→ **ASSIGNMENT**
Your reply should hold exactly the lines from the one that contains "Select ecs.t5-lc1m2.small instance" through the end of the data. Repeat them word for word.

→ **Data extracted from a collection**

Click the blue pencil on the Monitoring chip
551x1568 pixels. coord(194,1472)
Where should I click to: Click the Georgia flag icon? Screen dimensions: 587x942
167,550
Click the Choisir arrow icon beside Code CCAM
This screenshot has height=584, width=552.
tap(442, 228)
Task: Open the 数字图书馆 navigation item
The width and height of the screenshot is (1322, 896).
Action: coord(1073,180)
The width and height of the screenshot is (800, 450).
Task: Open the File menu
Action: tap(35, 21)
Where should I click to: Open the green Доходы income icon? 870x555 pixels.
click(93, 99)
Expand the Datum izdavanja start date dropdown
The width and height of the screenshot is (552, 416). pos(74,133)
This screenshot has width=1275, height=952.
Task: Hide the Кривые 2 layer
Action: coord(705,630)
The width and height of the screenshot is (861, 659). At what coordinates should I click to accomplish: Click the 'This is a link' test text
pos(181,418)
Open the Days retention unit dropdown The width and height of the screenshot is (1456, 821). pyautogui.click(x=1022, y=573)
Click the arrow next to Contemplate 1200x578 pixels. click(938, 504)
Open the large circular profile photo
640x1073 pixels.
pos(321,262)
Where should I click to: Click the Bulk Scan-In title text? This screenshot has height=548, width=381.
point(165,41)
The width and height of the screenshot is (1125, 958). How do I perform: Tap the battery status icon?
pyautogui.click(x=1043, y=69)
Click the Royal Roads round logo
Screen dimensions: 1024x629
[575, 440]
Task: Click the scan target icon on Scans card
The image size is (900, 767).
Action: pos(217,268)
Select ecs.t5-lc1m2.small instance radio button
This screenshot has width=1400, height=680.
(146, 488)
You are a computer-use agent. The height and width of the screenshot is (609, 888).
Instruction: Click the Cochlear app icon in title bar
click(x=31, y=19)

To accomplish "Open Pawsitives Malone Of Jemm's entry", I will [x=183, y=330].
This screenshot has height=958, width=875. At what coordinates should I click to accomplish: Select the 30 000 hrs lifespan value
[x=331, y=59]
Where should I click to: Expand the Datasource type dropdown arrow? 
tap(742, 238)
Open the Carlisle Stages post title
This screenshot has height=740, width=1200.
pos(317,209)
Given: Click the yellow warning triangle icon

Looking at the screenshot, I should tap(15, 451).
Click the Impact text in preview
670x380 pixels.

→ **SOLUTION TO THIS EXERCISE**
Select ecs.t5-lc1m2.small instance radio button
This screenshot has width=1400, height=680.
(146, 488)
You are a computer-use agent. The height and width of the screenshot is (609, 888).
Instruction: Click the Cochlear app icon in title bar
click(x=31, y=19)

To accomplish "Open Pawsitives Malone Of Jemm's entry", I will [x=183, y=330].
This screenshot has height=958, width=875. At what coordinates should I click to accomplish: Select the 30 000 hrs lifespan value
[x=331, y=59]
Where should I click to: Expand the Datasource type dropdown arrow? 
tap(742, 238)
Open the Carlisle Stages post title
This screenshot has height=740, width=1200.
pos(317,209)
Given: Click the yellow warning triangle icon

Looking at the screenshot, I should tap(15, 451).
Click the Impact text in preview
670x380 pixels.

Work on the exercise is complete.